Alertmanager Inhibition Rules and Silences Done Right

The first time a rack switch died on me, my phone melted. Not one page, but forty-three: every node behind that switch went NotReady, every pod on those nodes went unschedulable, and every blackbox probe timed out at once. The actual problem was a single line in kubectl describe node. The other forty-two alerts were just echoes. That night taught me a lesson I keep relearning: routing decides who gets an alert, but inhibition and silences decide whether the noise ever reaches them at all. They are a completely different layer of Alertmanager, and most teams underuse them.

This post is about that layer. I’ll show real inhibit_rules YAML, walk through amtool for silences, and explain why the AI-generated version of all this is a great first draft and a terrible last word.

Inhibition Is Not Routing

People conflate the two because both live in alertmanager.yml. They shouldn’t. Routing (the route tree) takes a firing alert and decides which receiver and which grouping it lands in. Inhibition runs before notification and decides whether a firing alert should be muted entirely because a more important alert is already active.

The classic example: if ClusterDown is firing, you do not also want forty NodeDown pages for nodes in that cluster. The cluster alert inhibits the node alerts. They’re still firing in Prometheus, still visible in the UI, but Alertmanager won’t notify on them.

If you want a refresher on the routing side specifically, I wrote that up separately in Alertmanager routing without losing your mind. This post stays on inhibition and silences.

The Anatomy of an inhibit_rule

An inhibition rule has three parts:

source_matchers — the alert that, when firing, does the muting.
target_matchers — the alerts that get muted while a source is active.
equal — the label names that must match identically between source and target for the suppression to apply.

That equal field is the whole game. Without it, a single ClusterDown in cluster A would inhibit NodeDown in cluster B too. equal scopes the suppression to the right blast radius.

inhibit_rules:
  # A whole cluster being down should silence per-node noise in that cluster.
  - source_matchers:
      - 'alertname = "ClusterDown"'
    target_matchers:
      - 'alertname = "NodeDown"'
    equal:
      - cluster

  # A node being down should silence per-pod / probe noise on that node.
  - source_matchers:
      - 'alertname = "NodeDown"'
    target_matchers:
      - 'severity =~ "warning|info"'
    equal:
      - cluster
      - node

Read the second rule carefully: when NodeDown fires, any warning or info alert sharing the same cluster and node is suppressed. Critical alerts are deliberately left alone — you usually still want those, even on a dead node, because they may indicate something the node-down alert doesn’t capture.

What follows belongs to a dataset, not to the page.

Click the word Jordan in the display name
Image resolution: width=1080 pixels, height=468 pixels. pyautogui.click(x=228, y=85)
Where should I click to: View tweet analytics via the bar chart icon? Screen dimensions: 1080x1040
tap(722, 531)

Pro Tip: The newer source_matchers / target_matchers list syntax (added in Alertmanager 0.22+) replaces the deprecated source_match and source_match_re maps. The matcher string =~ is regex, = is exact. If you inherited an old config still using source_match_re:, migrate it — the deprecated form is slated for removal.

A Severity-Based Inhibition Pattern

A pattern I lean on constantly: let a higher severity for the same alert on the same target mute the lower one. This stops a single degrading service from paging you twice.

inhibit_rules:
  - source_matchers:
      - 'severity = "critical"'
    target_matchers:
      - 'severity = "warning"'
    equal:
      - alertname
      - cluster
      - service

Now if LatencyHigh{severity="critical"} and LatencyHigh{severity="warning"} are both firing for the same service, only the critical one notifies. The equal list pins it to the same alert and service so you don’t accidentally let an unrelated critical alert swallow a warning you cared about.

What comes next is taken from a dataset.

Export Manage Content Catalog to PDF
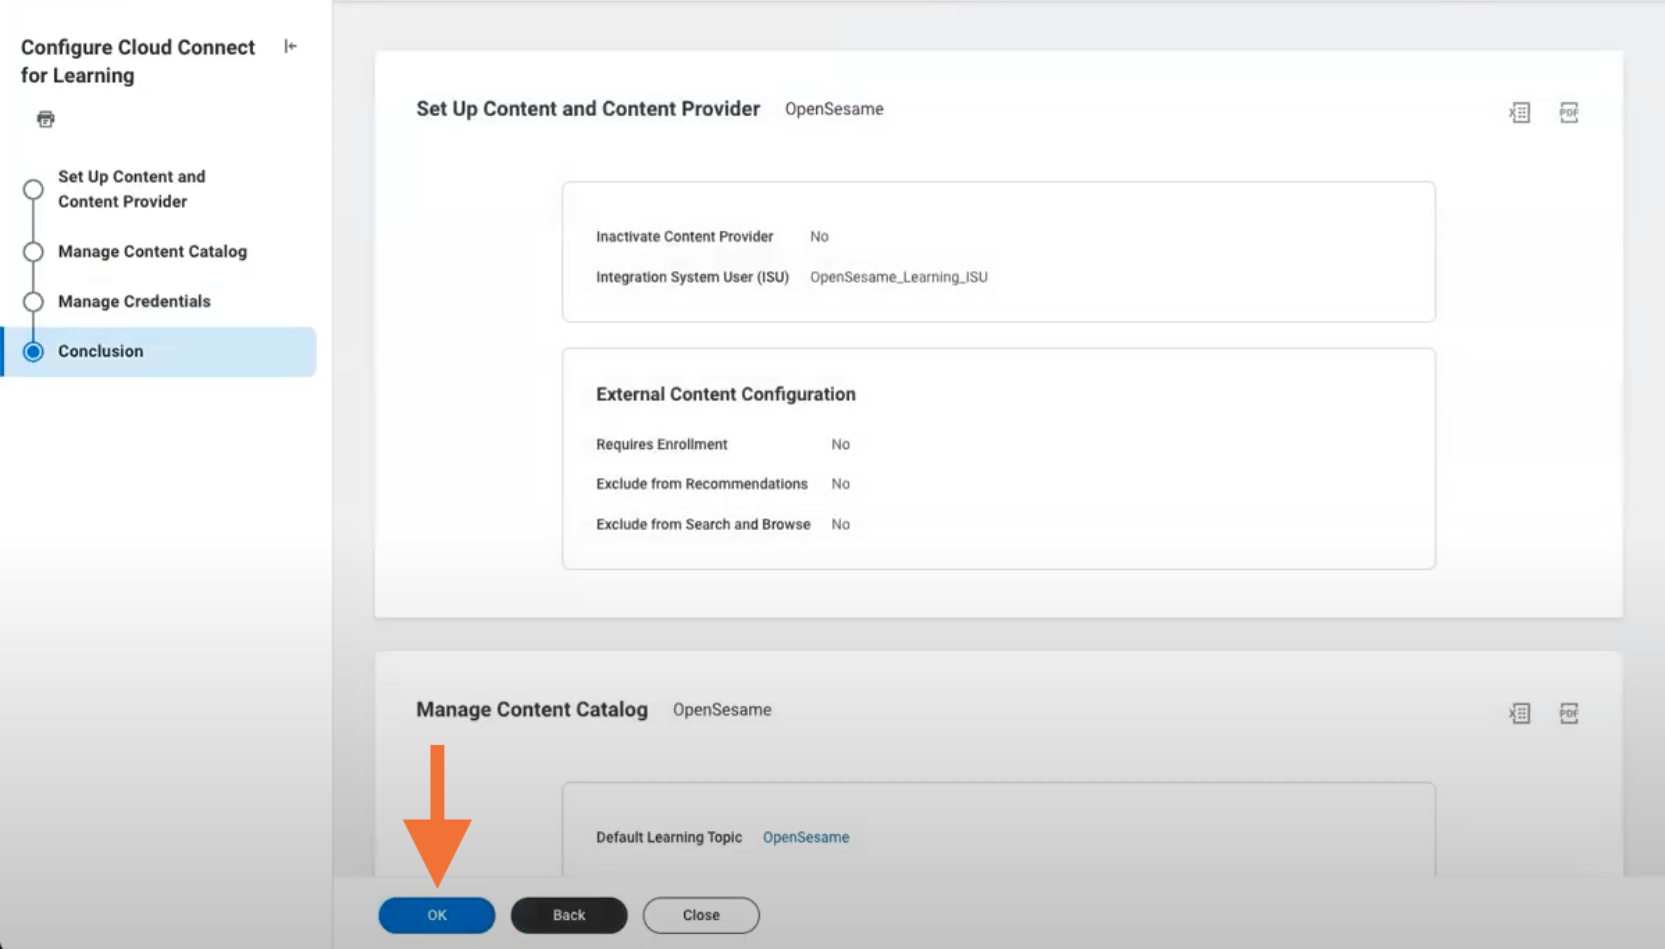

The trap here is too few labels in equal. If you only put alertname, one critical latency alert anywhere mutes every warning latency alert everywhere. Always ask: “what is the narrowest set of labels that defines the same real-world thing?”

Silences: The Manual Override

Inhibition is declarative and automatic. Silences are imperative and human-driven — you create them when you know an alert is expected (a maintenance window, a planned reboot, a known-flaky dependency). A silence matches on labels and has an explicit expiry.

The CLI tool is amtool. Create a silence with a duration:

amtool silence add \
  alertname="NodeDown" cluster="prod-eu" node="ip-10-2-3-4" \
  --comment "Planned reboot, INC-4821" \
  --duration 2h \
  --alertmanager.url http://localhost:9093

List active silences and query them:

# Show all active silences
amtool silence query --alertmanager.url http://localhost:9093

# Only silences touching a given alert
amtool silence query alertname="NodeDown"

Expire (end early) a silence by ID once the maintenance finishes:

amtool silence expire <silence-id> --alertmanager.url http://localhost:9093

You can do all of this over the HTTP API too, which is what your runbooks and bots should call:

curl -s http://localhost:9093/api/v2/silences \
  -H 'Content-Type: application/json' \
  -d '{
        "matchers": [
          {"name": "alertname", "value": "NodeDown", "isRegex": false, "isEqual": true},
          {"name": "cluster",   "value": "prod-eu",  "isRegex": false, "isEqual": true}
        ],
        "startsAt": "2026-06-17T09:00:00Z",
        "endsAt":   "2026-06-17T11:00:00Z",
        "createdBy": "deploy-bot",
        "comment": "Planned reboot, INC-4821"
      }'

Note isEqual — set it to false and you’ve built a negative matcher (silence everything except this value), which is occasionally exactly what you want and frequently a foot-gun.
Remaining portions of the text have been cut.